His school, Ad Astra (“To the stars”), has only 31 students aged 7 to 14, mostly the children of SpaceX employees. The children learn maths, science and English, but Dahn says what makes the school different is its problem-solving classes.
“It’s a very passive education. It’s not active.”
At Ad Astra, the children are presented with real-world problems such as how to design a healthcare plan for veterans with a limited budget, or how to decide what kind of restaurant to lease out your building to if you want to create a neighbourhood that will enhance the value of the whole area.

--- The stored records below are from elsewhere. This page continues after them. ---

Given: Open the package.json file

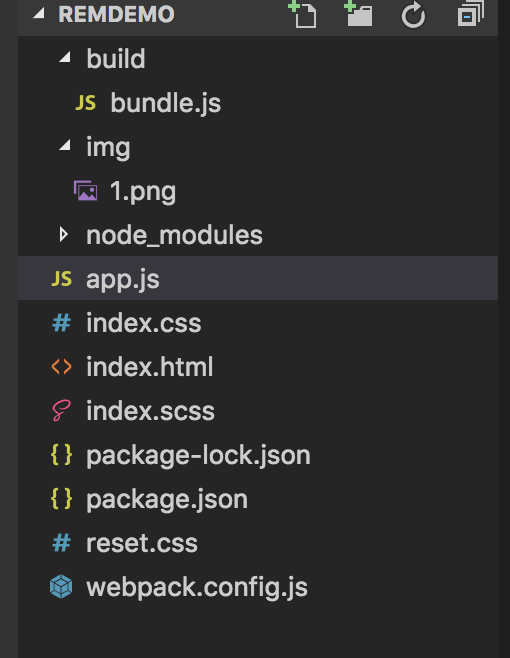Looking at the screenshot, I should [x=258, y=499].
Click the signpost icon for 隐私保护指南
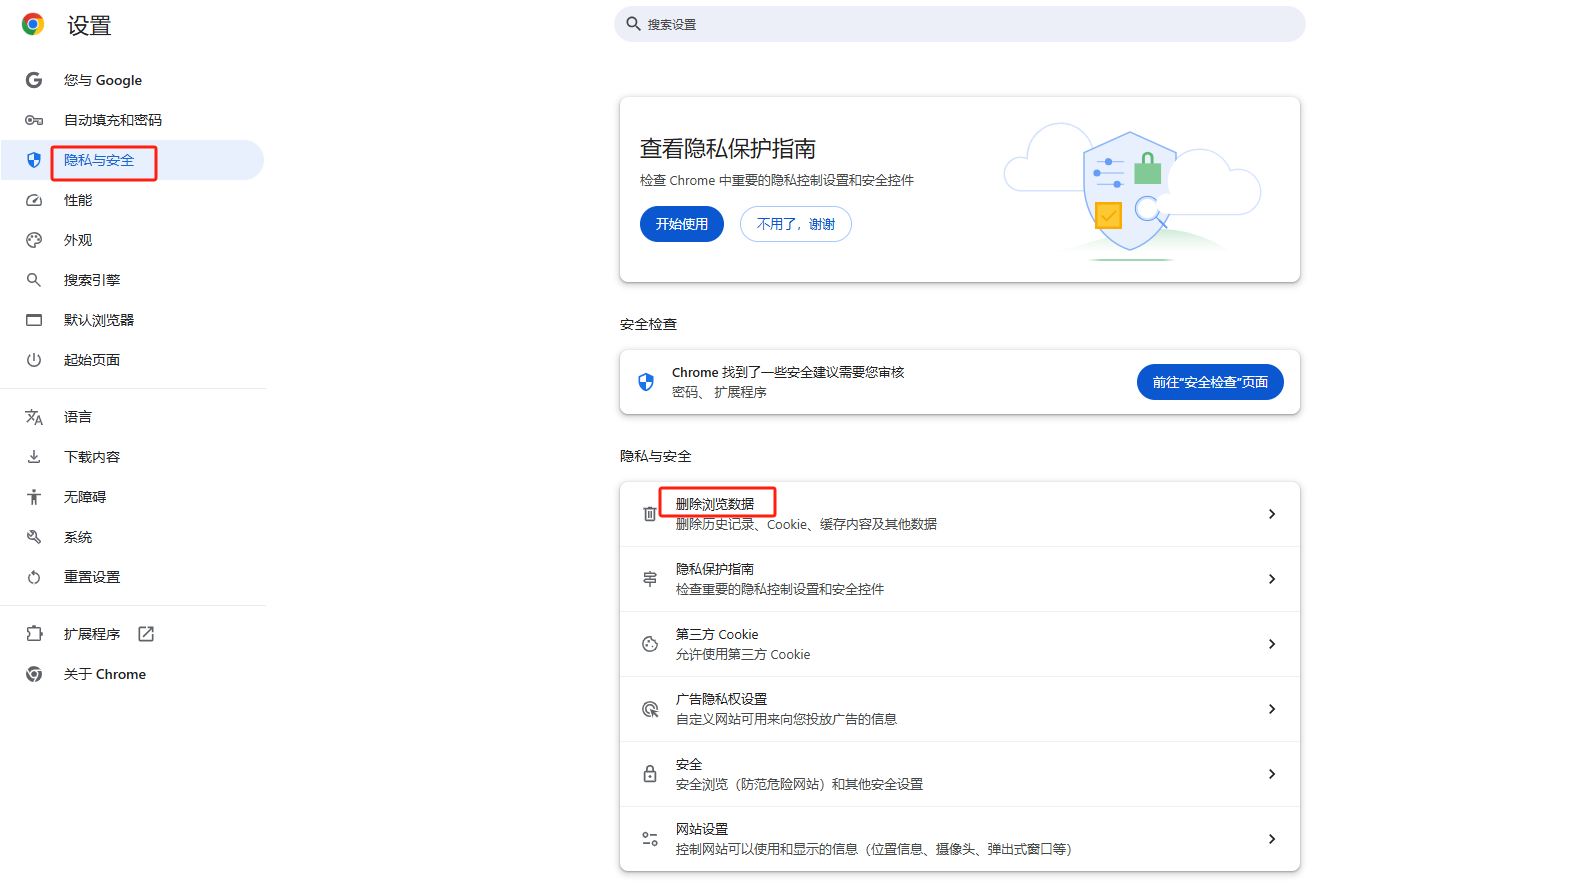Viewport: 1592px width, 889px height. 650,579
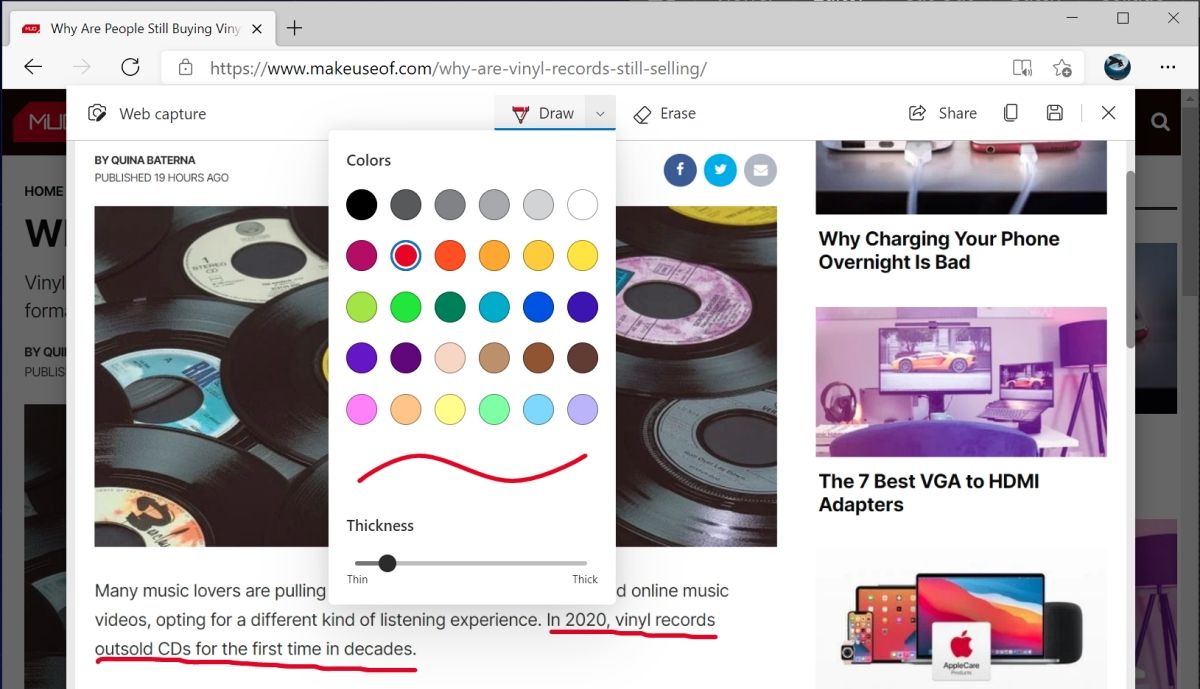
Task: Pick the black color swatch
Action: [362, 204]
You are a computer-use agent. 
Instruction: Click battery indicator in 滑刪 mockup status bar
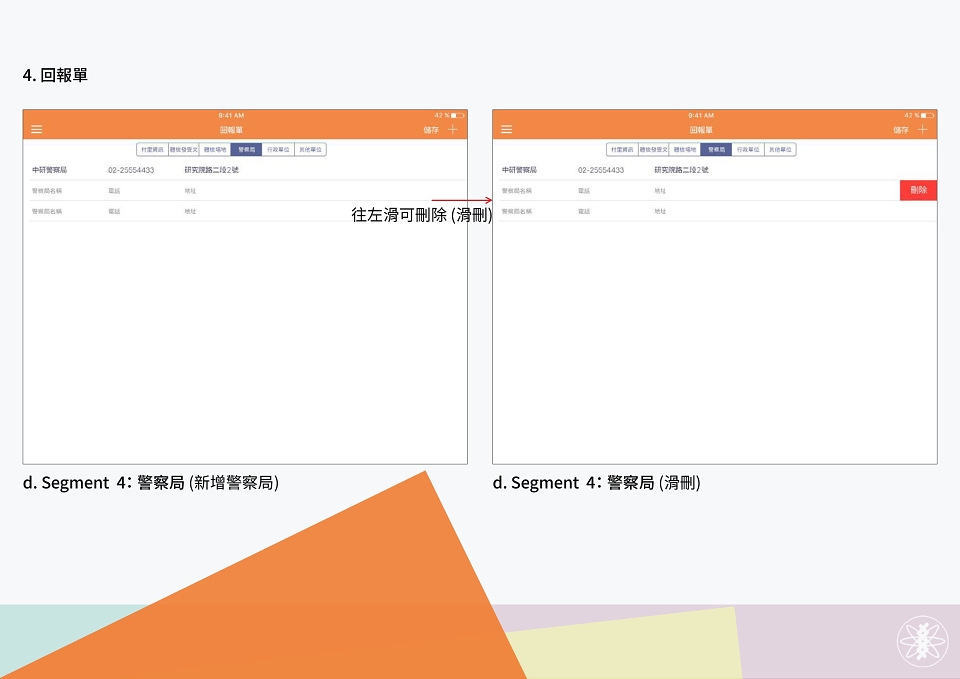tap(928, 115)
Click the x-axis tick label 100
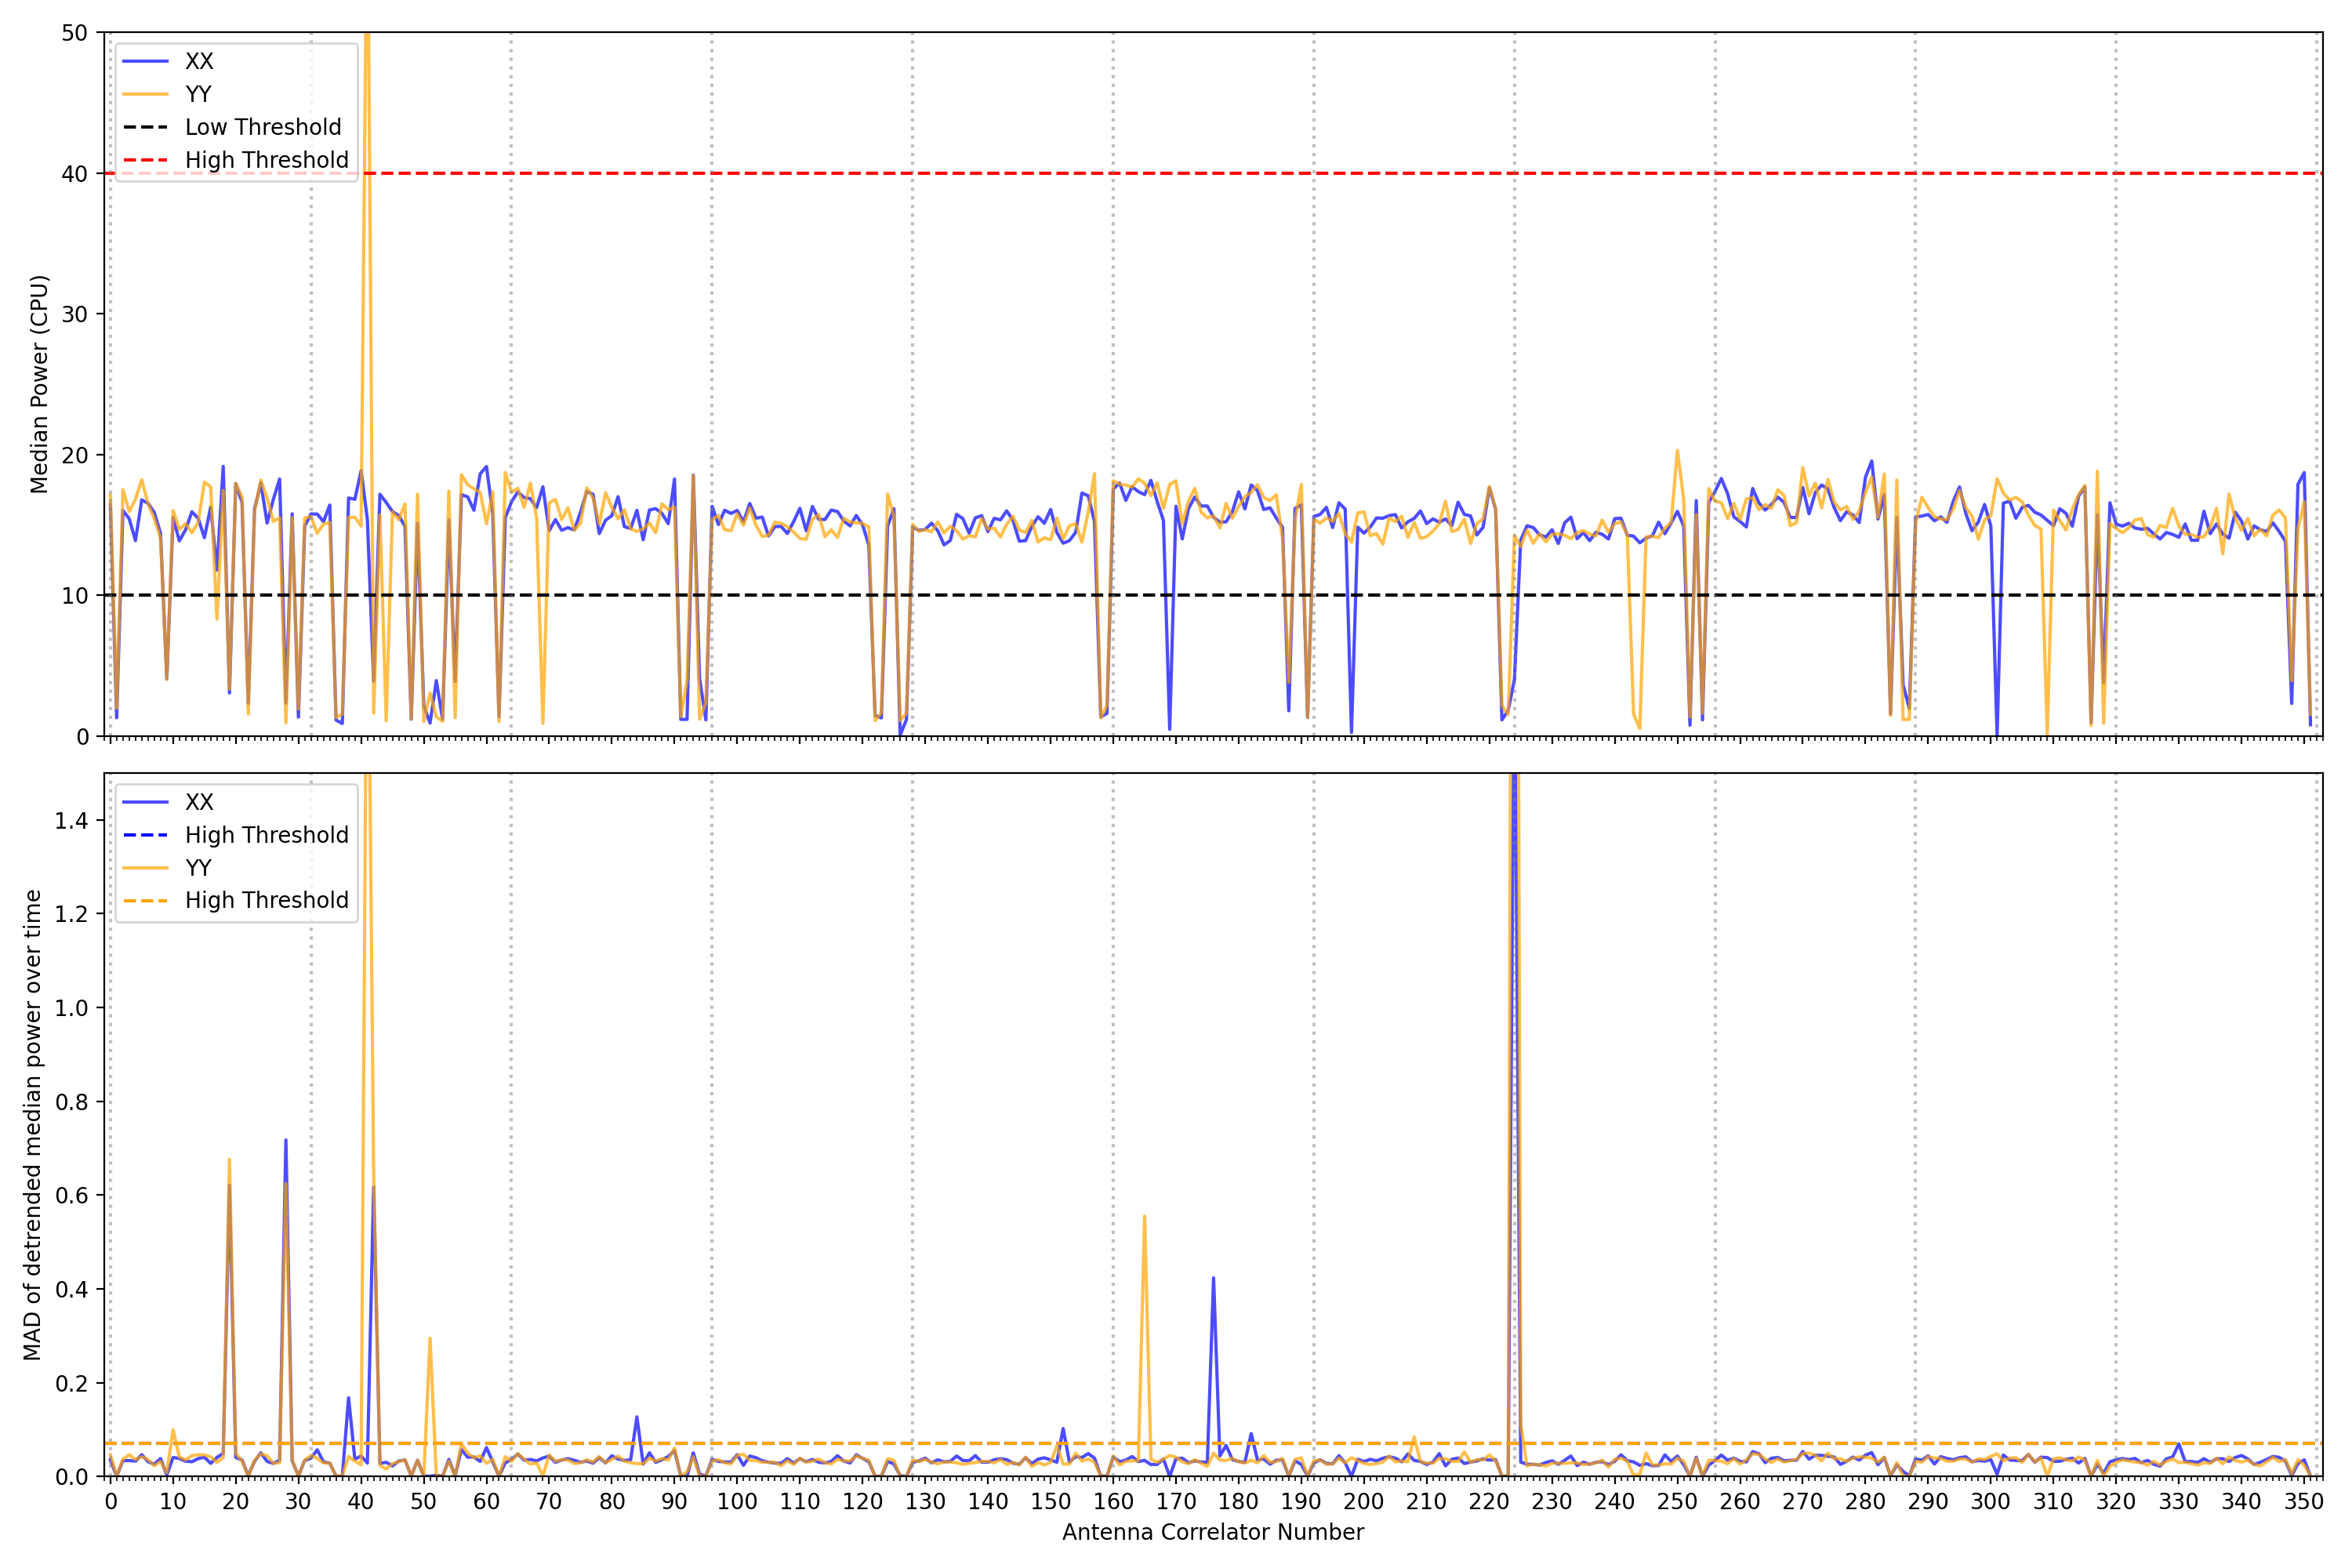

Students use Excel and Google Sheets to analyse data and use algorithms to work through the effects of various options “while also having an appreciation of the limits of data”.
The problems are aimed at the predominant age group of 10 to 14, with slightly different problems for the 7 to 9 age group.
“Certainly with robotics and those sorts of things, younger students participate quite well,” Dahn said.
Dahn began his teaching career working from 2008 to 2012 for Teach for America, a charity that puts new graduates from top US colleges into schools in low-income areas. Although Ad Astra now serves only an elite, and is totally funded by Musk, Dahn says he believes the same approach could work for all children.
“I think, for all students, part of their day should be engaged in meaningful conversations about these problems that will be facing their generation,” he said. “It’s important to grapple with these problems as early as possible.”
The organiser of the Auckland conference, Paul Blackman, said recent discoveries in neuroscience showed that developing the “executive function” part of the brain, which deals with planning, makes the most difference to a person’s success in life.
A famous study of 1000 people born in Dunedin in 1972-73 found that children with more self-control enjoyed more health and wealth in adulthood.
“Self-control is about planning. High-level executive function is about planning and goal-setting,” Blackman said.
He said teachers and parents could help children to develop executive function, overriding more primitive instincts such as “fight or flight”, by ensuring that children’s lives were predictable, guided by strong relationships and anchored by physical affection.